It's Hall of Fame balloting time, and you know what that means: it's also time to bicker about Jack Morris. The setup: Danny Knobler's ballot justification, though I could pick plenty of others that say more or less the same thing.
I've long been a supporter. I understand the arguments against. But he was the dominant starting pitcher of his era. We've never elected a pitcher who spent his entire career in the American League during the DH era. Morris deserves to be the first.

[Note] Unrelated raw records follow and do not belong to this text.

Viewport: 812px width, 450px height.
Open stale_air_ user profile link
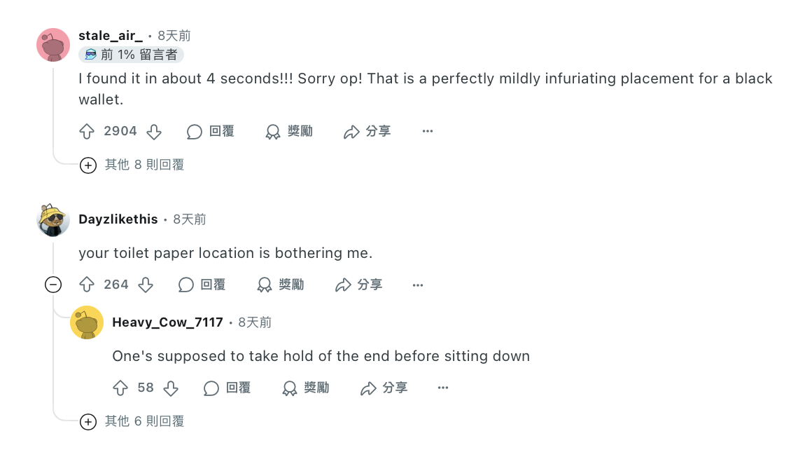click(111, 36)

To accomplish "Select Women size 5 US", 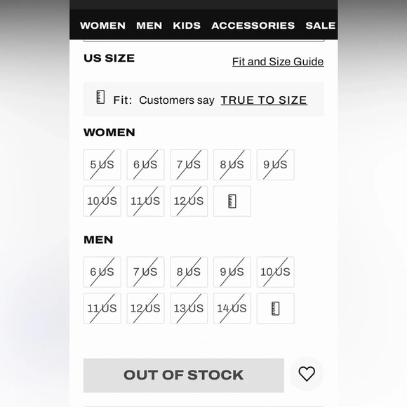I will pyautogui.click(x=102, y=165).
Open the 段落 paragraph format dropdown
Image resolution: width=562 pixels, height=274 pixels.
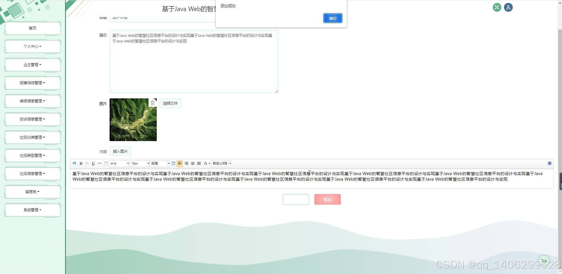point(158,163)
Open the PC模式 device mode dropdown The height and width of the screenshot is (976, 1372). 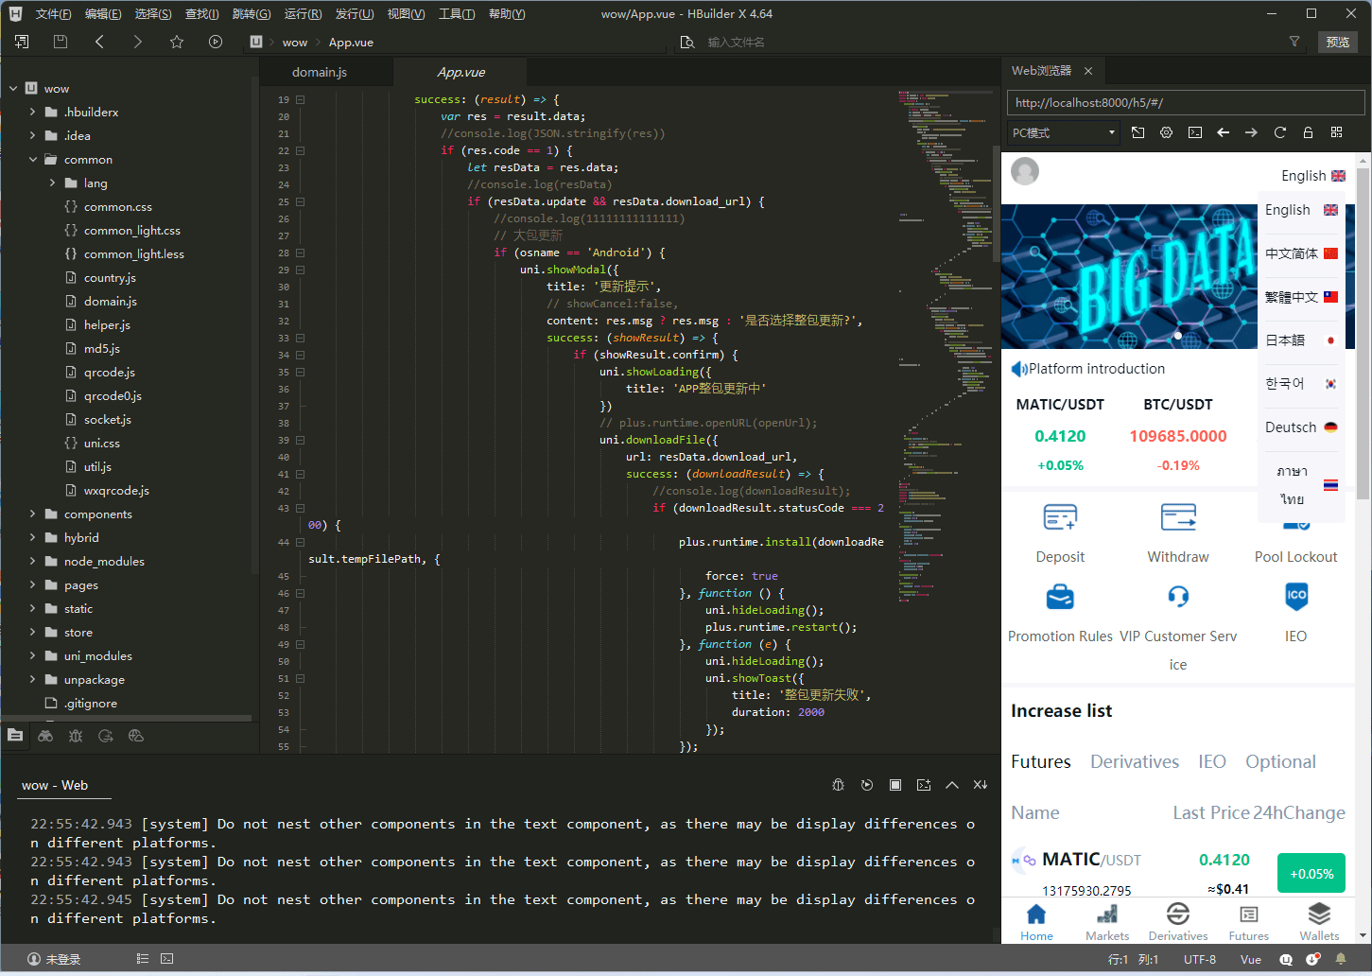tap(1063, 132)
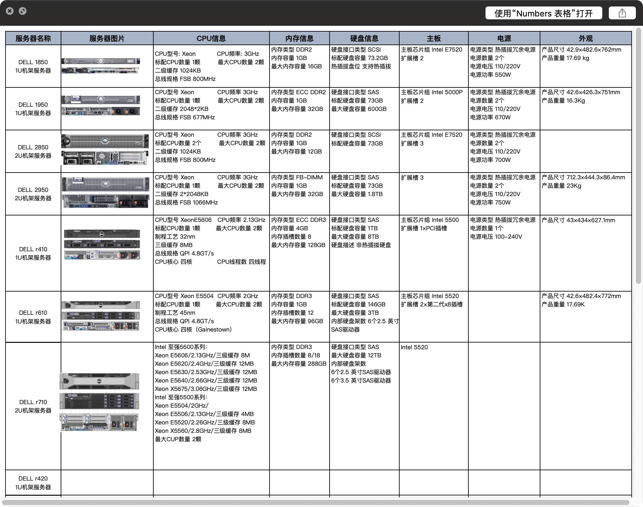Image resolution: width=643 pixels, height=507 pixels.
Task: Click the share icon button
Action: click(x=622, y=13)
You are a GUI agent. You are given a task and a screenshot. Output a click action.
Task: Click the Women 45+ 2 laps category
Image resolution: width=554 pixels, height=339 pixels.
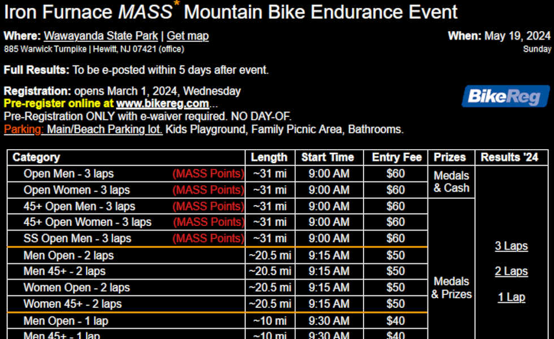[x=72, y=304]
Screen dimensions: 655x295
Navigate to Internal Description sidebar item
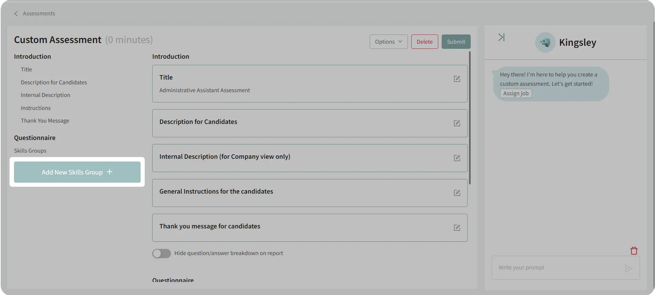coord(45,95)
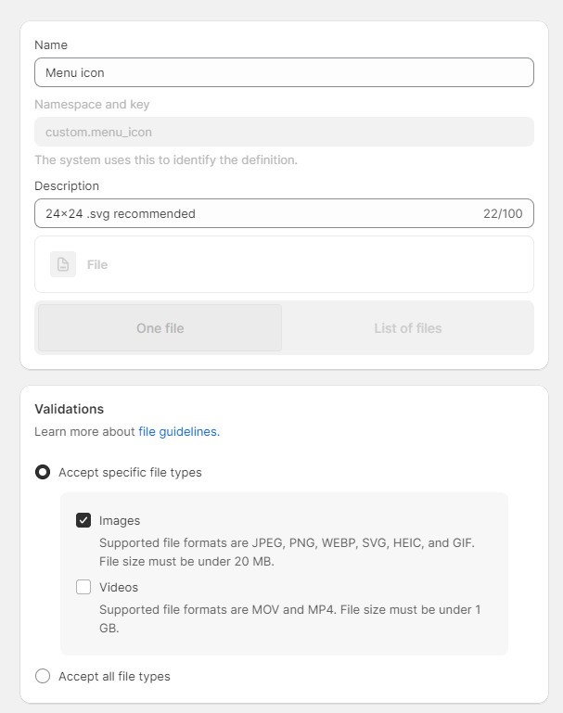Enable the Videos checkbox
This screenshot has width=563, height=713.
coord(83,587)
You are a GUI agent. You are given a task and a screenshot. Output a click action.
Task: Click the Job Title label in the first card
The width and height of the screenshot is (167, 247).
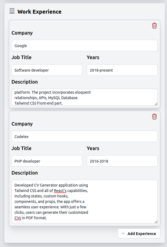21,57
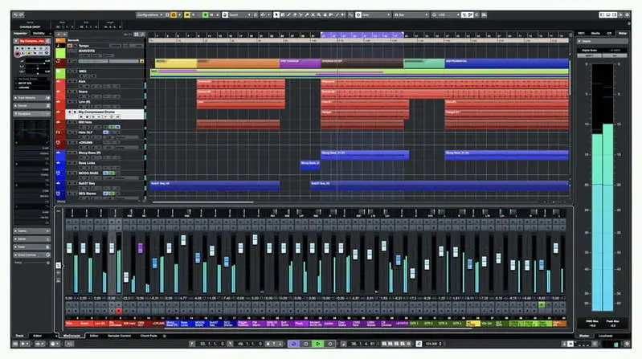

Yes, yes, someone is flogging this horse again, but since it keeps whinnying each time you flog it, I'll feel free to proceed. I will use numbers, but I will stay away from advanced sabermetric numbers and stick to the sort of numbers that everyone is comfortable with, like "years." In other words, this discussion is entirely about what "era" means in this context (frankly, those are three letters in a particular order I never thought would be used as a case FOR Morris, but I digress).
Let's look at all the starting pitchers currently in the Hall whose careers overlap with Morris (click to see a larger version):
I left out Dennis Eckersley, as his Hall case isn't really built around his work as a starter, or at least not exclusively so. What you see is that Morris's career overlaps significantly with the careers of some pretty elite pitchers. Here's a chart showing how much of Morris' career overlaps with varying numbers of Hall of Fame pitchers:
What this says, for instance, is over half of Morris' career was played contemporaneously with at least six active Hall of Fame starting pitchers. Morris started later than any of these, but he has the second-shortest career on the list (only Catfish Hunter, who was beset by diabetes and arm troubles, pitched for fewer years).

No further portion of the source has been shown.